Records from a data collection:
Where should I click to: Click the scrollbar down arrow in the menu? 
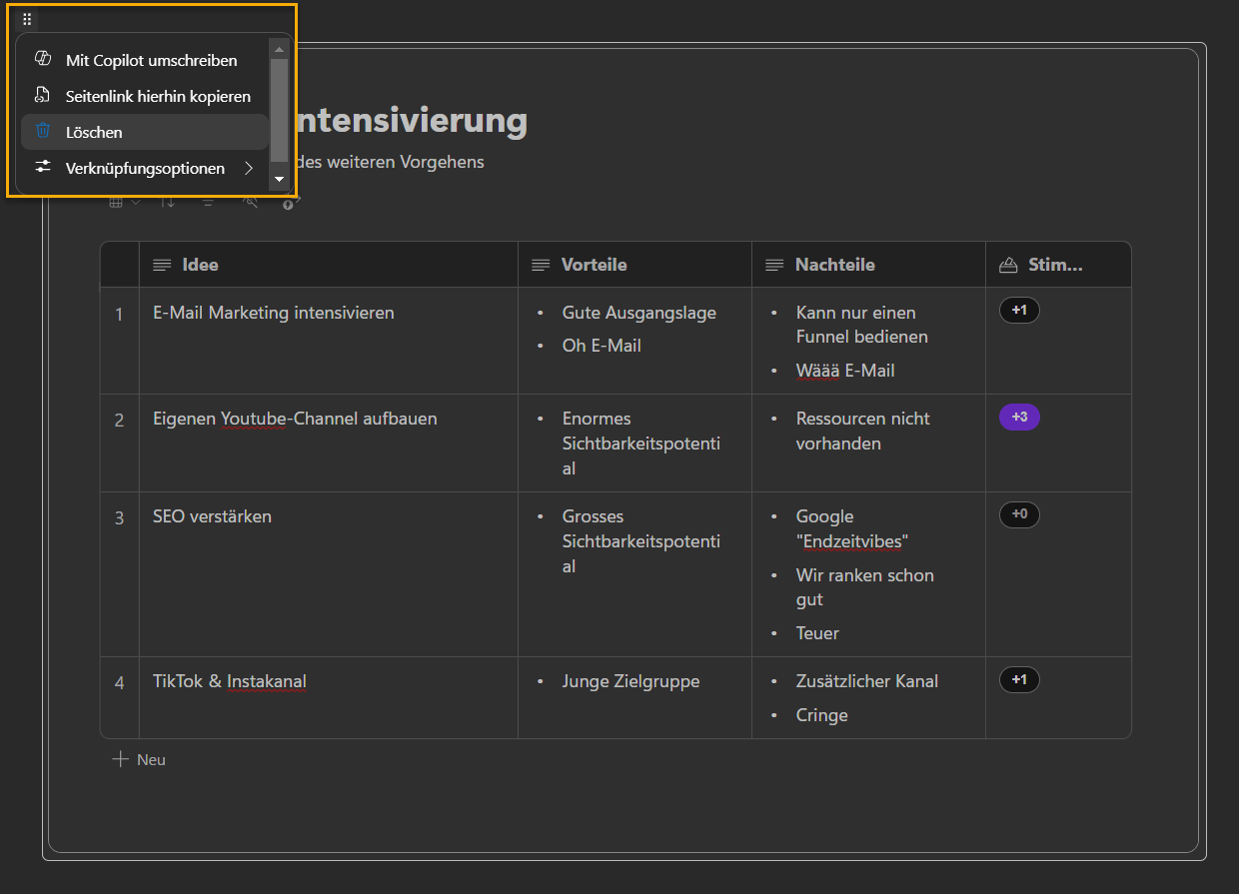[279, 180]
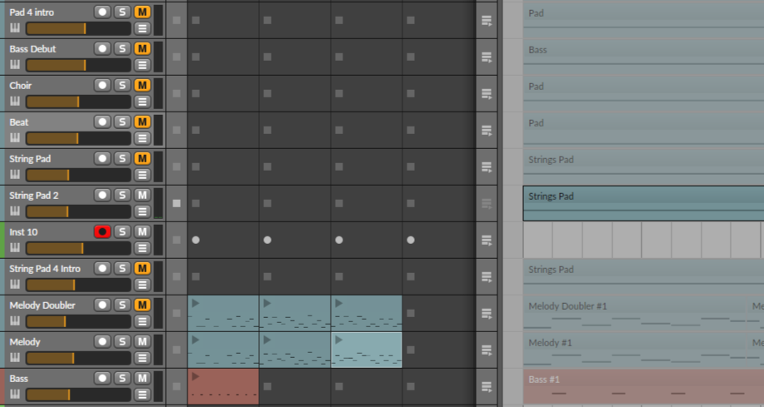Image resolution: width=764 pixels, height=407 pixels.
Task: Solo the String Pad 4 Intro track
Action: click(122, 268)
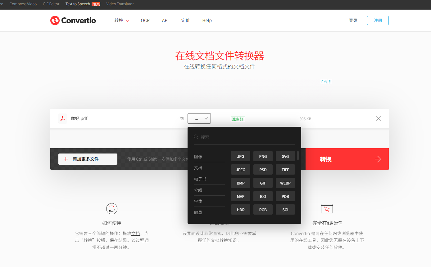431x267 pixels.
Task: Click the refresh icon above 如何使用
Action: tap(111, 209)
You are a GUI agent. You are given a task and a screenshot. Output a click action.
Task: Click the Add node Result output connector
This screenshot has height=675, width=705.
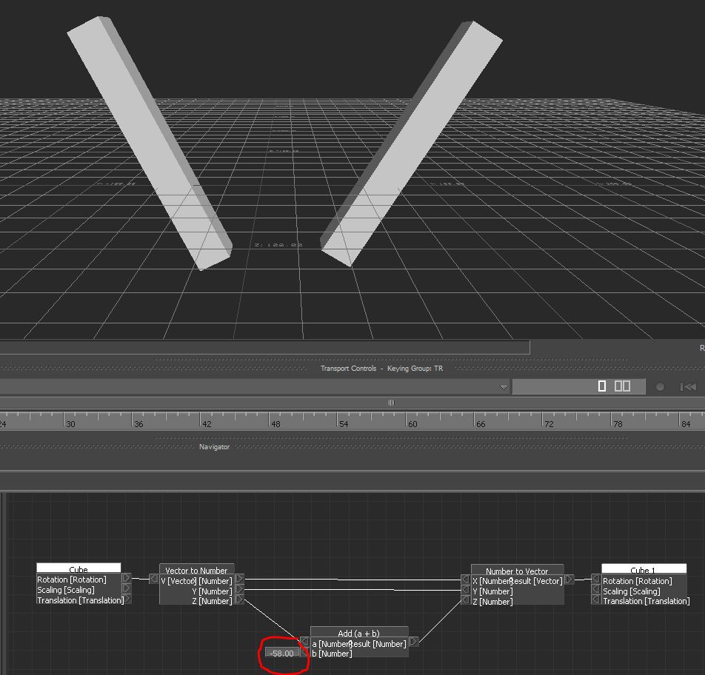[414, 642]
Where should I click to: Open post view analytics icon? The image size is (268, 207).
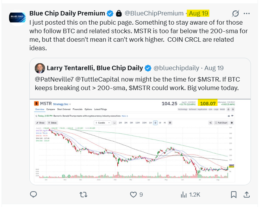184,195
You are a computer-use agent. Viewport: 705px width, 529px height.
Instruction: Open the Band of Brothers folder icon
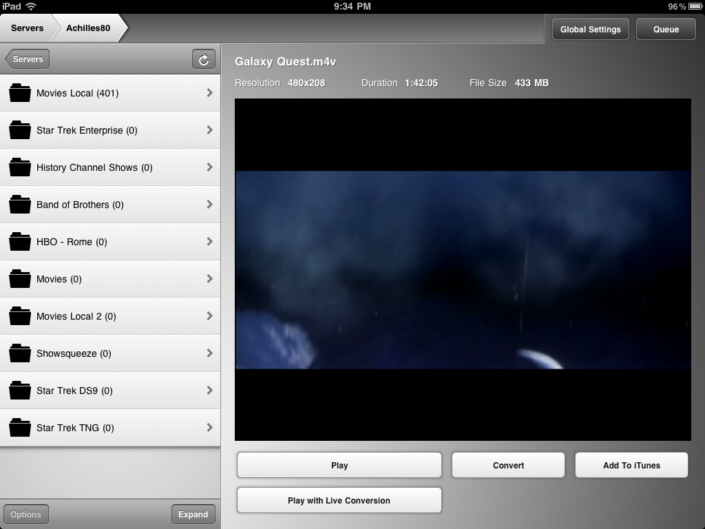(x=20, y=205)
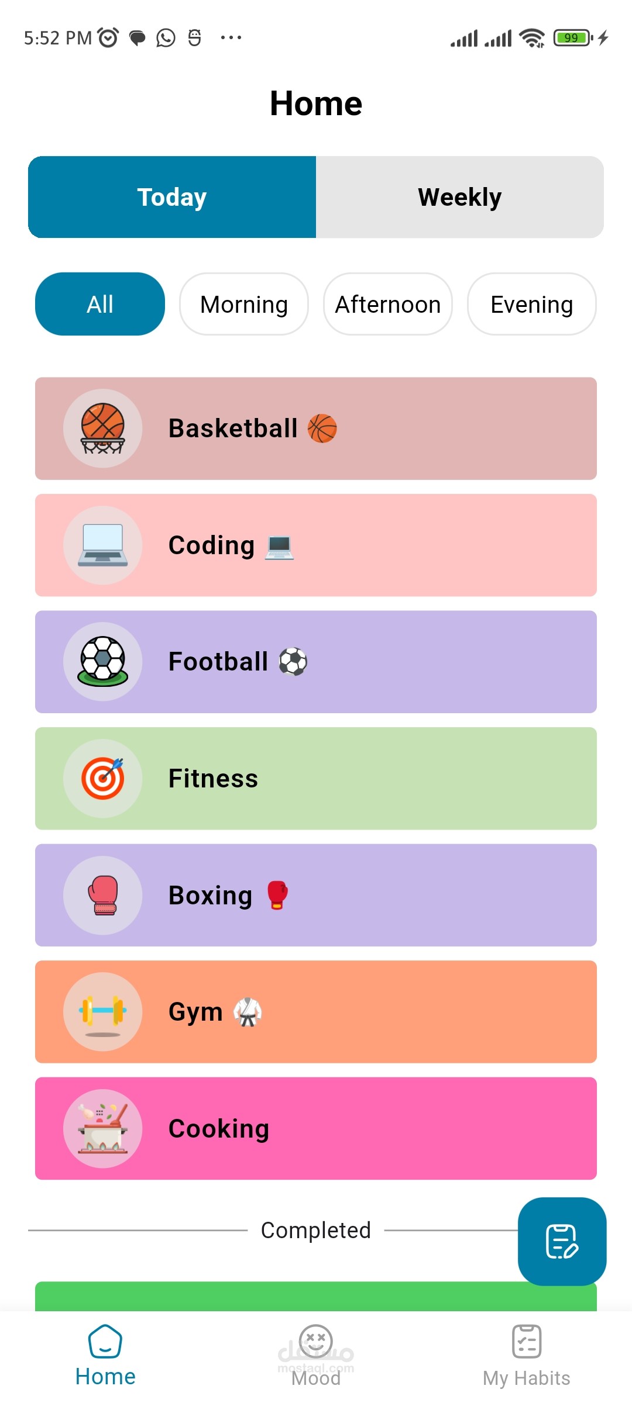
Task: Tap the WhatsApp status bar icon
Action: [166, 38]
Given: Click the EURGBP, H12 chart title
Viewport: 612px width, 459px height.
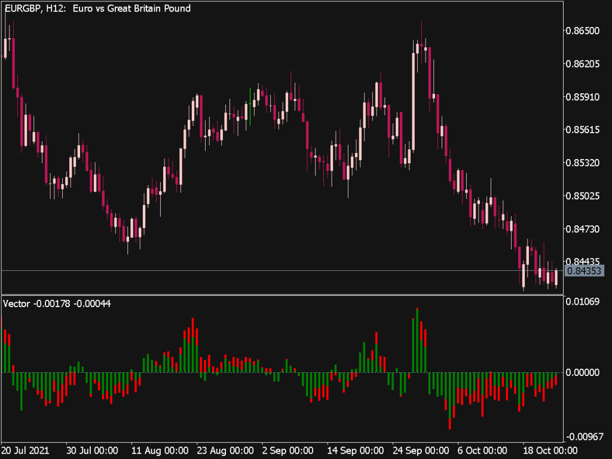Looking at the screenshot, I should coord(96,8).

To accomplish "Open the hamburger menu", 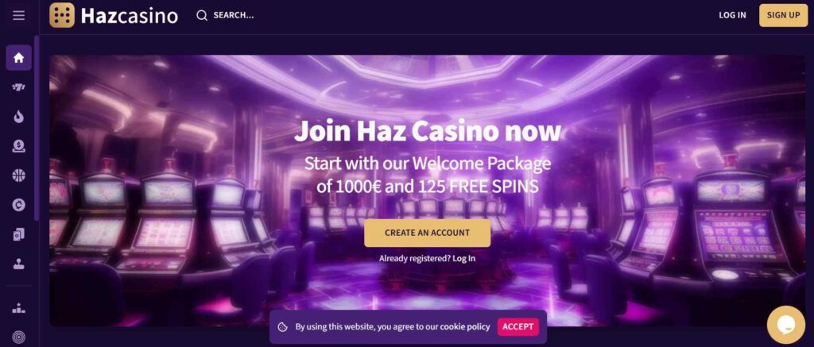I will pos(19,15).
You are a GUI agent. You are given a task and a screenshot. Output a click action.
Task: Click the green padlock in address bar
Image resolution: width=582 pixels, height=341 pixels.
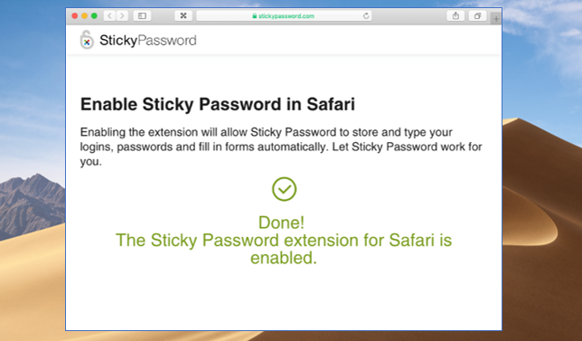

### Exercise prompt
Would you output only the span of the records above that opens with the line containing "Task: Click the Add" and closes with the line containing "You are a computer-use", ends included and pictures dropped?

### Result of this task
Task: Click the Add node Result output connector
This screenshot has height=675, width=705.
[414, 642]
Where should I click to: Open post view analytics icon? The image size is (268, 207).
184,195
You are a computer-use agent. Viewport: 705px width, 529px height.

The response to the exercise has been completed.